**TASK STATEMENT**
Print nothing but the lines below starting at the line that holds "Task: Click the green Uranus symbol" and ending at the line that holds "Click the envelope", including both, each exactly as written.

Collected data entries
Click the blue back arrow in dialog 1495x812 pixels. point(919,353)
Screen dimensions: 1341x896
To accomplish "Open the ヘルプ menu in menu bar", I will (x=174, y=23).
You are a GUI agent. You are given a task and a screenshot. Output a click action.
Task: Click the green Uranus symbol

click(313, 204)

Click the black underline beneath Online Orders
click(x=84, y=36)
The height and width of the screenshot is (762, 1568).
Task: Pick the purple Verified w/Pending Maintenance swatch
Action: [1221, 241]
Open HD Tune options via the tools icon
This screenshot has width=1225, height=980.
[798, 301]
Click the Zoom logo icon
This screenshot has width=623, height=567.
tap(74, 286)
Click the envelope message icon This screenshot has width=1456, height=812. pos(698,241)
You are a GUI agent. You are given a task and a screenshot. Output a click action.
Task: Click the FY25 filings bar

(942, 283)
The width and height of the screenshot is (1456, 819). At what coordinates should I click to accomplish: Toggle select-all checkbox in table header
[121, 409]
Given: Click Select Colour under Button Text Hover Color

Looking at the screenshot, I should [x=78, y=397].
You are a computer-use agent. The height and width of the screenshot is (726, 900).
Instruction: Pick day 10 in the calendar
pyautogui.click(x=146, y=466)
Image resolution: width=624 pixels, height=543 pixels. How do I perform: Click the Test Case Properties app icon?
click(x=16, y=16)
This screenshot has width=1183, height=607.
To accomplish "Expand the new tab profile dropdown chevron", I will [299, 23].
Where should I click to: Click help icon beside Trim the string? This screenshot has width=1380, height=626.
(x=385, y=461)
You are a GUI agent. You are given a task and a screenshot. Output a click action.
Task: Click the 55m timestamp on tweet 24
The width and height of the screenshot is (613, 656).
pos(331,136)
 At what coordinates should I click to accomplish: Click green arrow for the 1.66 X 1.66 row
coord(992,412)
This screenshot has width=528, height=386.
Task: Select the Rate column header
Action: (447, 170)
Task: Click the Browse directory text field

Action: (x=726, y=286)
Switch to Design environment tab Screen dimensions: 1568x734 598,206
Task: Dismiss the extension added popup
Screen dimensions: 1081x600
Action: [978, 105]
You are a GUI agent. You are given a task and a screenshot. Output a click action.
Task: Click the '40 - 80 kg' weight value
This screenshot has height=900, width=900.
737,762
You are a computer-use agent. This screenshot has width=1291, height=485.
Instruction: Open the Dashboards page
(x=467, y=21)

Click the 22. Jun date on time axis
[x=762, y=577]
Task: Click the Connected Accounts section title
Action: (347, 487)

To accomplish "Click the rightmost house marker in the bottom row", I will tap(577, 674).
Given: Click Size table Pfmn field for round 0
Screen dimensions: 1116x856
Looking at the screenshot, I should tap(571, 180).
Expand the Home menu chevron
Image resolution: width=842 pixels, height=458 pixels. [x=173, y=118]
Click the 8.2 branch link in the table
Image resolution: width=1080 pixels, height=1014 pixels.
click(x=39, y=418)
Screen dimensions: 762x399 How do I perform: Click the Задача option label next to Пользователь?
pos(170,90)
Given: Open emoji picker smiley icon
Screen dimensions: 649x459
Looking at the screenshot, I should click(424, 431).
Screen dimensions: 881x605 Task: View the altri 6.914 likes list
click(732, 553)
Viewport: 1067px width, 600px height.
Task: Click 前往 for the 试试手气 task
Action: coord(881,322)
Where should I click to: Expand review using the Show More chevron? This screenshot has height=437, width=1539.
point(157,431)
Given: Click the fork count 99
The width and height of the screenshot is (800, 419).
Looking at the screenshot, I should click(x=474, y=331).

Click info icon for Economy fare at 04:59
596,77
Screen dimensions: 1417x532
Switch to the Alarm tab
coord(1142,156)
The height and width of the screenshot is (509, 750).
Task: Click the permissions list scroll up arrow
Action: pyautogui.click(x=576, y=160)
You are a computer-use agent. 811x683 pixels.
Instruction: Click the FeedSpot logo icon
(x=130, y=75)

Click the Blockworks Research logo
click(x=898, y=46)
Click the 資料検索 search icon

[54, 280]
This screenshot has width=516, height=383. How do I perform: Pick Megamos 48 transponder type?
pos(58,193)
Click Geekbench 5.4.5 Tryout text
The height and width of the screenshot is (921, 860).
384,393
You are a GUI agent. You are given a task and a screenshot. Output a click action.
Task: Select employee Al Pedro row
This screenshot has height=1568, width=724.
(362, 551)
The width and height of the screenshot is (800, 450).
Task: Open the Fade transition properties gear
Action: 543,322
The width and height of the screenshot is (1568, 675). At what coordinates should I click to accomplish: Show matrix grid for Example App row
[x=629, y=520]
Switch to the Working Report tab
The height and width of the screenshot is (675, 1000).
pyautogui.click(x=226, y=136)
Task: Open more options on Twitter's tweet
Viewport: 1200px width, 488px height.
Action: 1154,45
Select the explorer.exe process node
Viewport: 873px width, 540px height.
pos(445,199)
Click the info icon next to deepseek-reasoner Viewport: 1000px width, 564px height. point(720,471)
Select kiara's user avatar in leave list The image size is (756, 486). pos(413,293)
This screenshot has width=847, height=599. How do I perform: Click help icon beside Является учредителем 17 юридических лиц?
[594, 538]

**TASK ANSWER**
Task: Click the green Uranus symbol

click(313, 204)

Click the black underline beneath Online Orders
click(x=84, y=36)
The height and width of the screenshot is (762, 1568).
Task: Pick the purple Verified w/Pending Maintenance swatch
Action: [1221, 241]
Open HD Tune options via the tools icon
This screenshot has width=1225, height=980.
[798, 301]
Click the Zoom logo icon
This screenshot has width=623, height=567.
tap(74, 286)
Click the envelope message icon This screenshot has width=1456, height=812. pos(698,241)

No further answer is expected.